Two Miami Herald articles have caught our attention:
In the first, shots were fired and thankfully missed Miami Attorney and judicial candidate Abbie Cuellar as she was driving her car home from a function last week. The David Ovalle Herald article is HERE , and the current belief is that it was an attempted car jacking and not related to any political activites.
We also noted, as the Herald reported HERE that in the case involving the murder of wealthy Coconut Grover resident and business man Jose Calvo, Anthony Lee confessed and pled guilty to the murder last week, admitting that the early rampant speculation that he was acting on behalf of Calvo’s wife- Denise Calvo- was false.

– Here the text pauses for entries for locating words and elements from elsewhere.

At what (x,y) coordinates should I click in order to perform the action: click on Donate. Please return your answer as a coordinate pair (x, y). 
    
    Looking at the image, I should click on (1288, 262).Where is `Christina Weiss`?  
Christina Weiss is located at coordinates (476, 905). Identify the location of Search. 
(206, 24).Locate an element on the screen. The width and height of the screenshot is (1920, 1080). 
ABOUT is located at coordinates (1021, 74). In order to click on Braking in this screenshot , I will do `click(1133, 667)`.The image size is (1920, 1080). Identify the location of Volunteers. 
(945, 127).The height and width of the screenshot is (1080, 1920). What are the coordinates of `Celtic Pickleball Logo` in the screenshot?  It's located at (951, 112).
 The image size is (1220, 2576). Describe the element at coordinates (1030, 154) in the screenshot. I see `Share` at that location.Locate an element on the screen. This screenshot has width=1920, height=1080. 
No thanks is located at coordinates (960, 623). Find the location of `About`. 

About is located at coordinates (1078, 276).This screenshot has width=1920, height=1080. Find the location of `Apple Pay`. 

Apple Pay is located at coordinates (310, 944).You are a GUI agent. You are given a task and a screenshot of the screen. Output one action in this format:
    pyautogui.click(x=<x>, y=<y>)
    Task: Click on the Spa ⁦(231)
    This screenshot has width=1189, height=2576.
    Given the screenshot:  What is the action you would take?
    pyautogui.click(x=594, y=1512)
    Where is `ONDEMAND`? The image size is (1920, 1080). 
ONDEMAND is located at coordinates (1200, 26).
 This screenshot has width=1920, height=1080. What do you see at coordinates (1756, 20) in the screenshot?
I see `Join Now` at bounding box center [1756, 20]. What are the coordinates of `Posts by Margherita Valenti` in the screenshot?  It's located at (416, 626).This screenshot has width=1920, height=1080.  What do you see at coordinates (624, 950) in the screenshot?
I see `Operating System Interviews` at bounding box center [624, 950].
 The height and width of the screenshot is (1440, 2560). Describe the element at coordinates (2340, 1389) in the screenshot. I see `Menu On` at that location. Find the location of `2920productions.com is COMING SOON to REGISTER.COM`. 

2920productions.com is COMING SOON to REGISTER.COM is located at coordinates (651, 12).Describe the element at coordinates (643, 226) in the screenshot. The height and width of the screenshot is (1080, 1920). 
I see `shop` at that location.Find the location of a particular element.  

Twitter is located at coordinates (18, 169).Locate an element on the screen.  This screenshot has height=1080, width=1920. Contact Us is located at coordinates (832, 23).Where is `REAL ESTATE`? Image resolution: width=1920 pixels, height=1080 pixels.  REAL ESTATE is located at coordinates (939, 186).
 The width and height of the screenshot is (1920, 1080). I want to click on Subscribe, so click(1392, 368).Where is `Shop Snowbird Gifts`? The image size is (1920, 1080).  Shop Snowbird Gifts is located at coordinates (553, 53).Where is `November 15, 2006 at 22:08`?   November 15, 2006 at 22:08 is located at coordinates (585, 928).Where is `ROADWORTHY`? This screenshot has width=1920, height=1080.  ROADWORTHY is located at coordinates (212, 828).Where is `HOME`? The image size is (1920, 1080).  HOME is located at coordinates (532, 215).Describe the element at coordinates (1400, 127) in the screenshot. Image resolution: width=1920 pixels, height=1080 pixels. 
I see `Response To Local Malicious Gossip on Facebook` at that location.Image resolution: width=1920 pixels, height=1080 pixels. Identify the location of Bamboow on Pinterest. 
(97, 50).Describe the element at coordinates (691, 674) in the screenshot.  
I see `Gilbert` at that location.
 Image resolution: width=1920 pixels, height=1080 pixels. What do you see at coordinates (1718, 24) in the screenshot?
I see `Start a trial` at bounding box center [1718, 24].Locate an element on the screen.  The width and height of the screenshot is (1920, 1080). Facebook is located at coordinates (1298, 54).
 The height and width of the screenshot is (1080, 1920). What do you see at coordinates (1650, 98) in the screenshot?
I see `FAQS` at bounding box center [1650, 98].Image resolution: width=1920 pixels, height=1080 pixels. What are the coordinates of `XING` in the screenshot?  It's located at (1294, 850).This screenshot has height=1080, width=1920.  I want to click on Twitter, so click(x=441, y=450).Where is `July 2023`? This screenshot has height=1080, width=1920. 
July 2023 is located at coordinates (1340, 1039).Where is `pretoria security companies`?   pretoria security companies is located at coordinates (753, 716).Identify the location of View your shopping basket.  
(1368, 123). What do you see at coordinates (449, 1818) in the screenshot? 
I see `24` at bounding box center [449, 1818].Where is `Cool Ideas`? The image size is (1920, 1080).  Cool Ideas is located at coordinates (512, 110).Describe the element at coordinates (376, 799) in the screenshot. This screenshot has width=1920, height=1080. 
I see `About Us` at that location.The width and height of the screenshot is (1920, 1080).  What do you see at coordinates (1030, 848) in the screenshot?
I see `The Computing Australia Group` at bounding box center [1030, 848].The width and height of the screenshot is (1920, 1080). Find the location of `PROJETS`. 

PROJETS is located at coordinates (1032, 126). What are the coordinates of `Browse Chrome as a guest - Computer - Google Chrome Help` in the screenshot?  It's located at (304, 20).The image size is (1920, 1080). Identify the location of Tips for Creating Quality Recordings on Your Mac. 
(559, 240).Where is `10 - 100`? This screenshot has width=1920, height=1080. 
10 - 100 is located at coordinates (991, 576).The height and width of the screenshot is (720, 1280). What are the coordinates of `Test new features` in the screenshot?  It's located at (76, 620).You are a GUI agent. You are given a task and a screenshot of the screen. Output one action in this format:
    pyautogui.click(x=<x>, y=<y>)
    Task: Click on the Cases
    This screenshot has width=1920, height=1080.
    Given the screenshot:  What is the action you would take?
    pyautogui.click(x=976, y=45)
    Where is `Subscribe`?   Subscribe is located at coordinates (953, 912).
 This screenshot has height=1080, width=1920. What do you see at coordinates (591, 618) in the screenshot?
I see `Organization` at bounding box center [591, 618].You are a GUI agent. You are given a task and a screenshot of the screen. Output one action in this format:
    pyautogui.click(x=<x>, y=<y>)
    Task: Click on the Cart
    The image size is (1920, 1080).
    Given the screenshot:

When this killing occurred there was rampant speculation that Ms. Calvo had orchestrated the killing. The marriage appeared to be rocky, and there was a lot of money involved. Without going over all the details involving drug use, conflicting statements she may have given, the police’s allegations she was “uncooperative” and her recently being added as a beneficiary to a half million dollar life insurance policy, the facts had everybody whispering she was involved ala the famed Joyce Cohen Coconut Grove case from a decade or so earlier. (Where's John Kastrenakis and Kevin DiGregory when you need them?)
Just one problem: Denise Calvo was innocent. And therein lies our thought for the day: there is a reason why we have a presumption of innocence in this country (although it may be against the law to say that in Federal Court more than once per trial, we are researching the issue as you read this.) and that is to avoid putting people in prison who “everyone knows did it” or who otherwise seem guilty.
So the next time you pick up the Herald and read about a story and shake your head because you “know the guy is guilty” just remember ( as we sometimes try to speak with jurors about in voire dire) that there may be evidence of guilt against an innocent person. Certainly Denise Calvo may have had marital difficulties, or she may have stood to benefit from her husband’s death, or she may not have been 100% cooperative with homicide detectives (which in this case probably means she turned down the offer of a Big Mac at 4:00 am in an interview room in exchange for admitting she had her husband killed.) but that doesn’t mean she is a killer.
See You In Court, where we remind judges and prosecutors of the above on a daily basis.
PS. Speaking of voire dire and federal court, does anyone else find it a bit difficult to interview forty or so jurors in the 8 minutes and 35 seconds the judge has so graciously carved out of his/her lunch time to allow you to do your job?